Julie Doiron, la sencillez del buen gusto

Rozando ya el final de la temporada de conciertos en la ciudad que da paso al verano y a los clónicos y multitudinarios festivales de verano de la costa levantina, la joven promotora Come & Play apostaba por traer a Julie Doiron a la Sala Matisse. Precediendo al día de la música, nos encontrábamos con una cita imprescindible para los amantes de la sencillez hecha con buen gusto.

Abrían la noche unos Emma Get Wild que tras presentar su último disco el pasado mes de marzo en formato eléctrico, ahora caminan en formato dúo para volver a la esencia de su raíz más folk.

Isabel Castro y Salva Fito salieron armados con la voz y una guitarra para ofrecer un repaso de su último disco junto a algunos de sus otros temas que forman parte de su ya extenso cancionero. Sonó casi íntegro su “Once I was a Tiger” pero lo hizo despojado de toda la instrumentación que lo rodea. Una vuelta a los orígenes, al formato dúo que hace ya más de diez años decidió juntar fuerzas para ofrecer las más exquisitas melodías de folk que conoce esta ciudad.

Mientras poco a poco llegaba el medio centenar de asistentes que disfrutarían de esta doble ración de sencillez hecha buen gusto, los valencianos calentaban con su repertorio para lo que sería uno de los conciertos más difíciles de olvidar: el de la canadiense Julie Doiron.

Junto a la ex-Eric’s Trip, subió al escenario su marido y padre de su hija pequeña, Chritopher McLaughlin encargado de acompañar a Julie con su guitarra, coros y atmósferas sonoras. Desde 1996 ha editado ya un total de diez discos en solitario tras su andadura por el grupo Eric’s Trip, y ello da para un repertorio repleto de joyas, temas desconocidos y “grandes éxitos” como su Life of Dreams después de que Apple la escogiese como banda sonora para el anuncio de iPhone 5s. Pero Julie Doiron no es carne de publicidad y eso es lo que demostró sobre el escenario de la sala Matisse. Cada canción era una historia y una experiencia personal que disparaba a los atentos asistentes. Porque las letras de sus canciones no son un simple adorno en su propuesta lo-fi.
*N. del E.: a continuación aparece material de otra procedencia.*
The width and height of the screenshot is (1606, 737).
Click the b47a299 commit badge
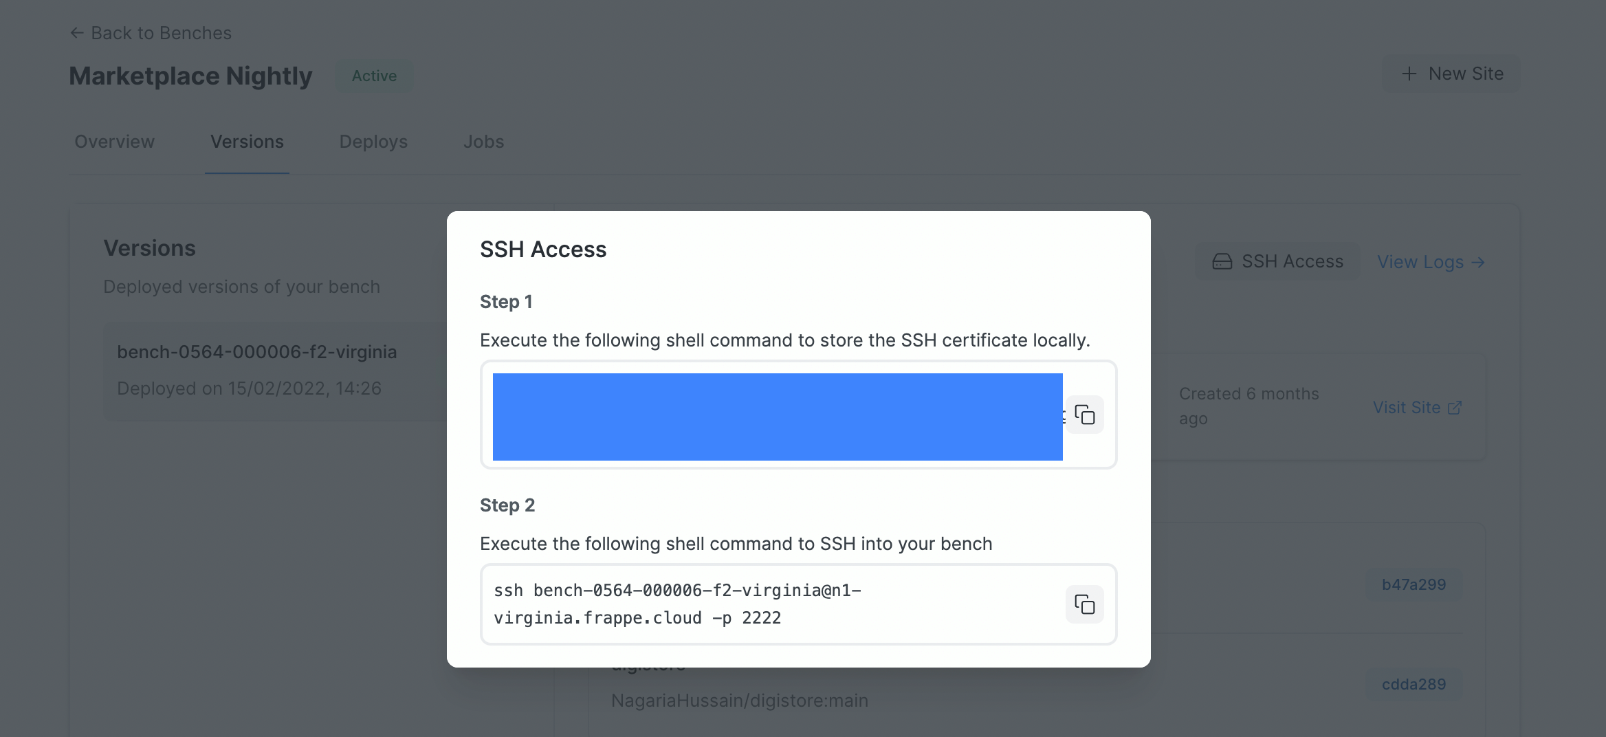click(1413, 584)
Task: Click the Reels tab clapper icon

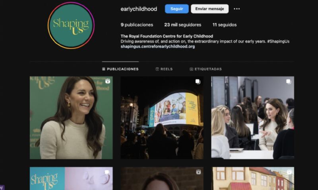Action: 157,69
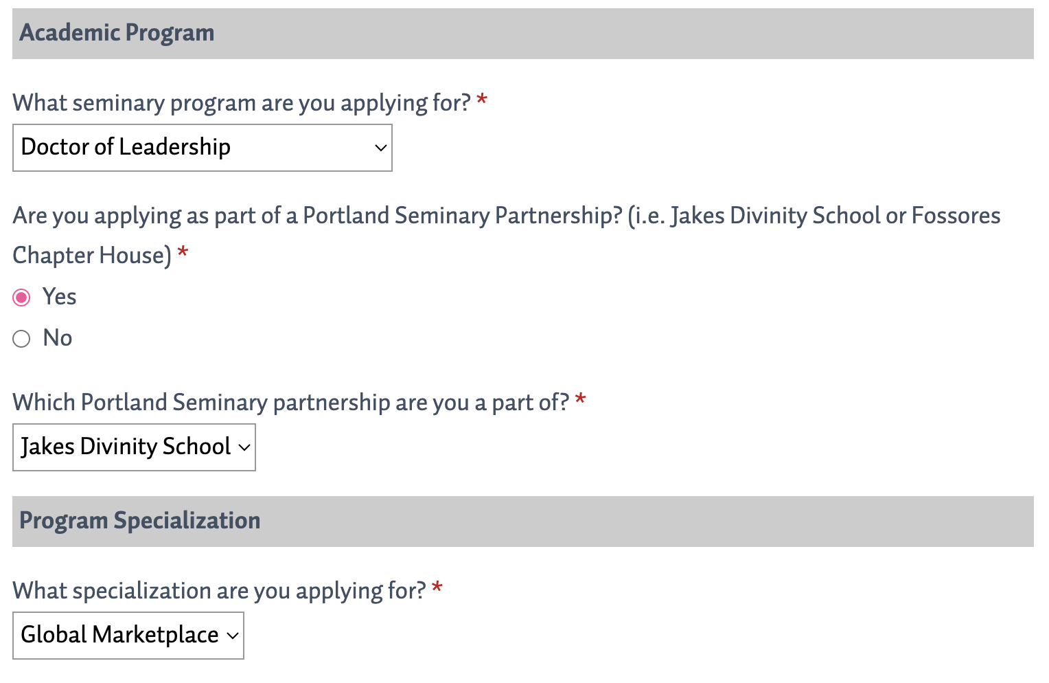
Task: Click the Global Marketplace select field
Action: pos(128,636)
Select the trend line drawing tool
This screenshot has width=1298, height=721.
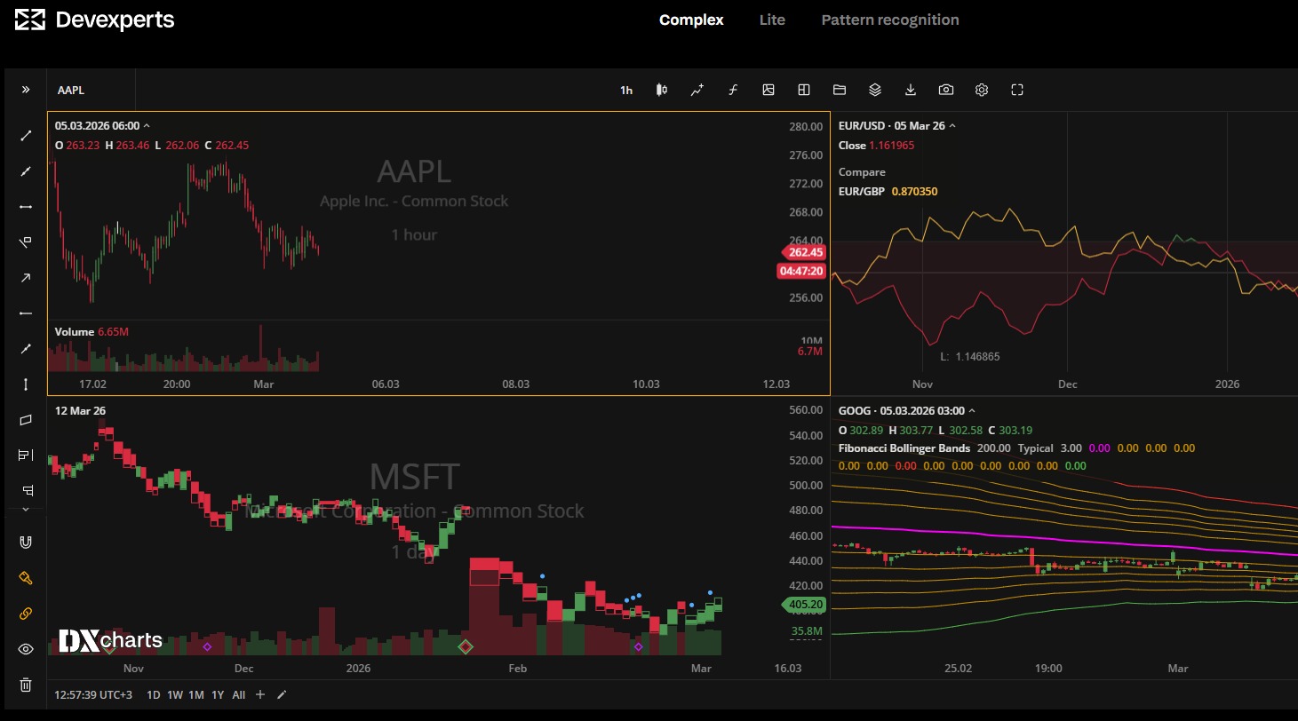pyautogui.click(x=25, y=135)
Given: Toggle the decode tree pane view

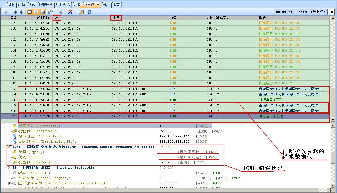Looking at the screenshot, I should [36, 12].
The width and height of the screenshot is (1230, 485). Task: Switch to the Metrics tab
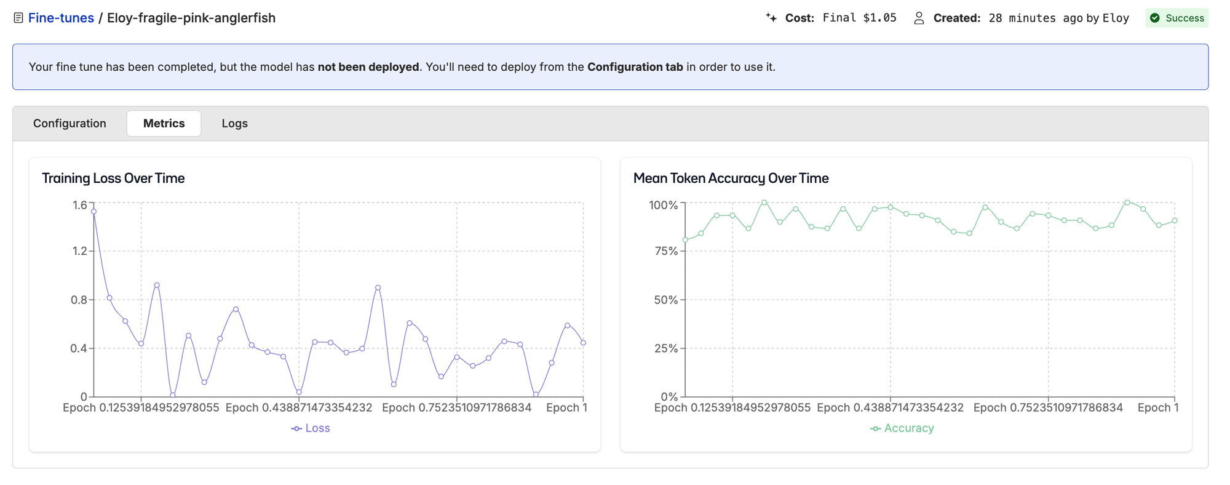tap(164, 123)
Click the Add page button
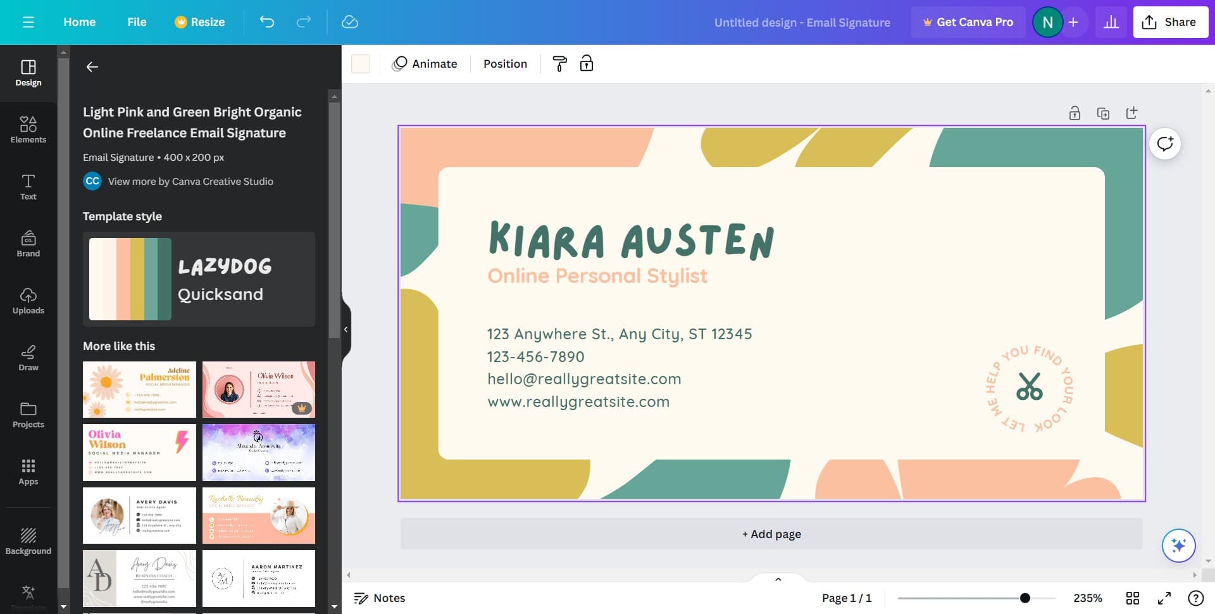This screenshot has height=614, width=1215. click(771, 534)
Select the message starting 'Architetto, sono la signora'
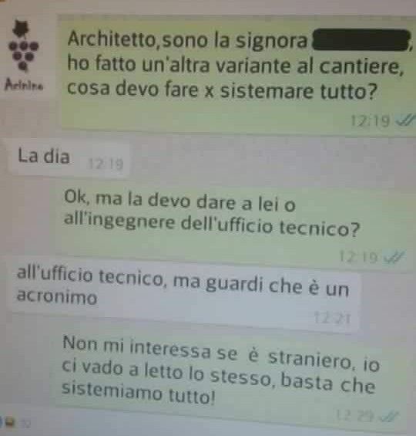The image size is (416, 436). click(x=237, y=75)
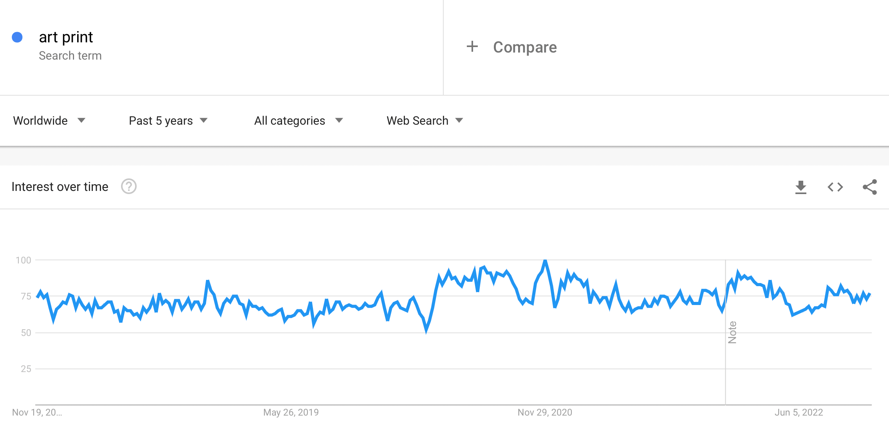Click the blue dot beside art print

17,37
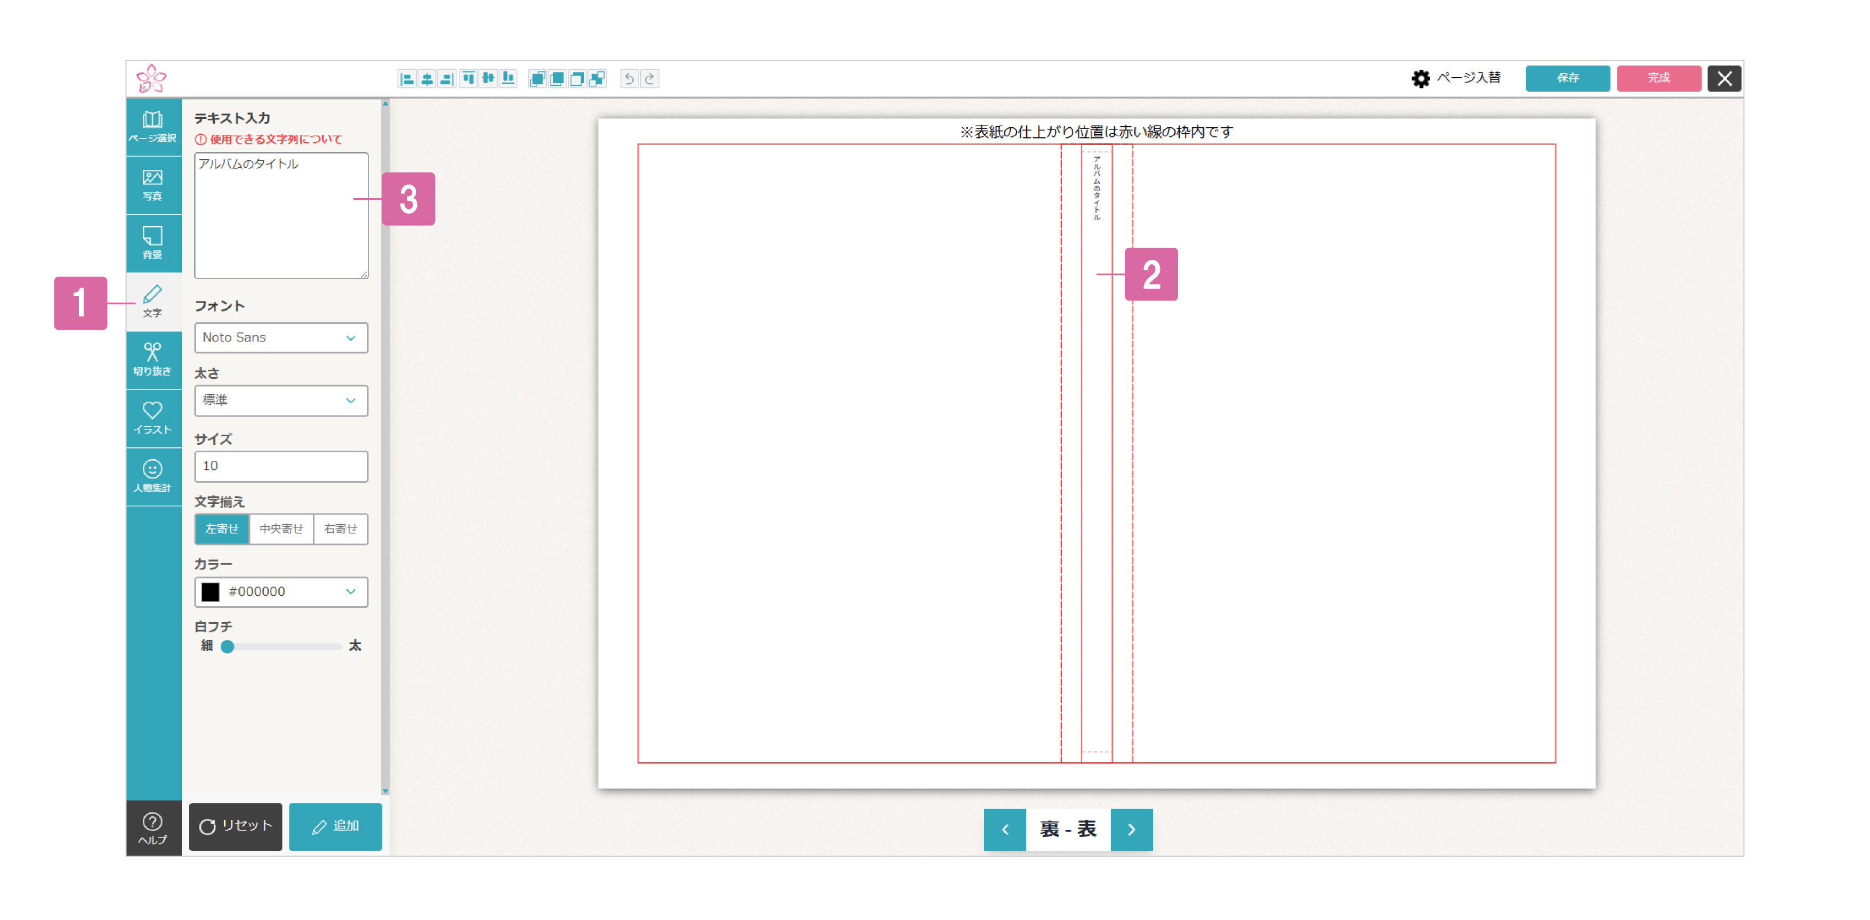Click the align left edges icon
The width and height of the screenshot is (1870, 920).
(407, 78)
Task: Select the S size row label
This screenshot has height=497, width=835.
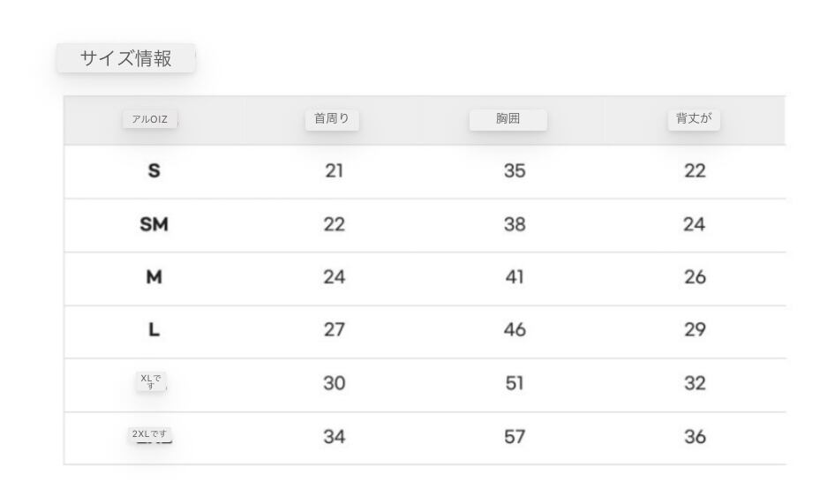Action: point(154,171)
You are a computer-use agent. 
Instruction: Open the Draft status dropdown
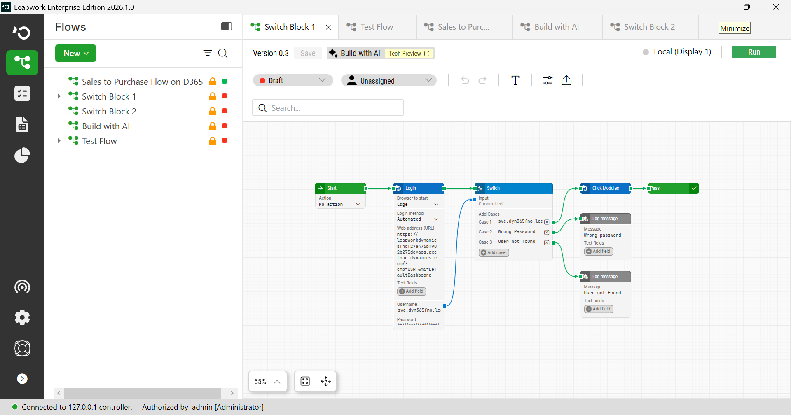[293, 80]
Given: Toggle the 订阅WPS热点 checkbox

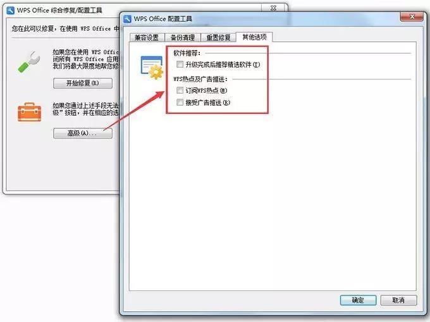Looking at the screenshot, I should pos(180,90).
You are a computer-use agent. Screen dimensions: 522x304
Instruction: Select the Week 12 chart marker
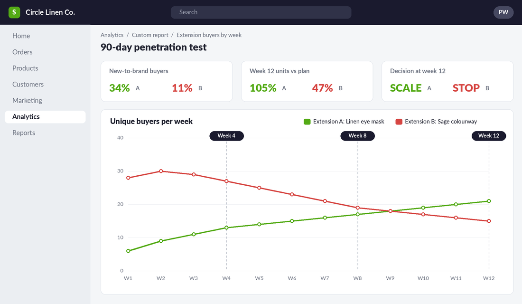point(489,136)
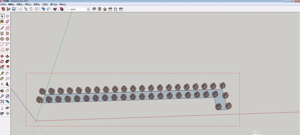
Task: Switch to Front view house icon
Action: click(105, 9)
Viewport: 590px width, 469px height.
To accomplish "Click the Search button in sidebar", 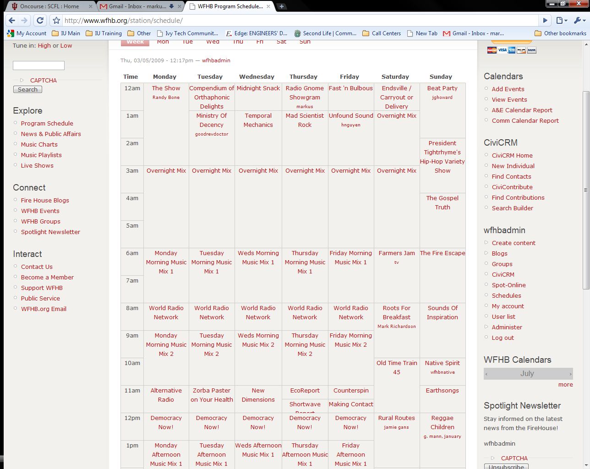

Las letras de sus canciones son un canto a la vida tal cual la conocemos.

Atónita ante el despliegue de repertorio y la increíble capacidad de transmitir dentro de la sencillez de las canciones, por afinidad en el sonido pensaba que Julie Doiron podría haber firmado perfectamente la banda sonora de la película Juno, pero quizás si la hubiese firmado la canadiense no la tendríamos a dos metros de distancia en nuestra propia ciudad. Quizás tendríamos que conformarnos con verla en uno de esos escenarios de los incansables festivales de nuestra costa levantina.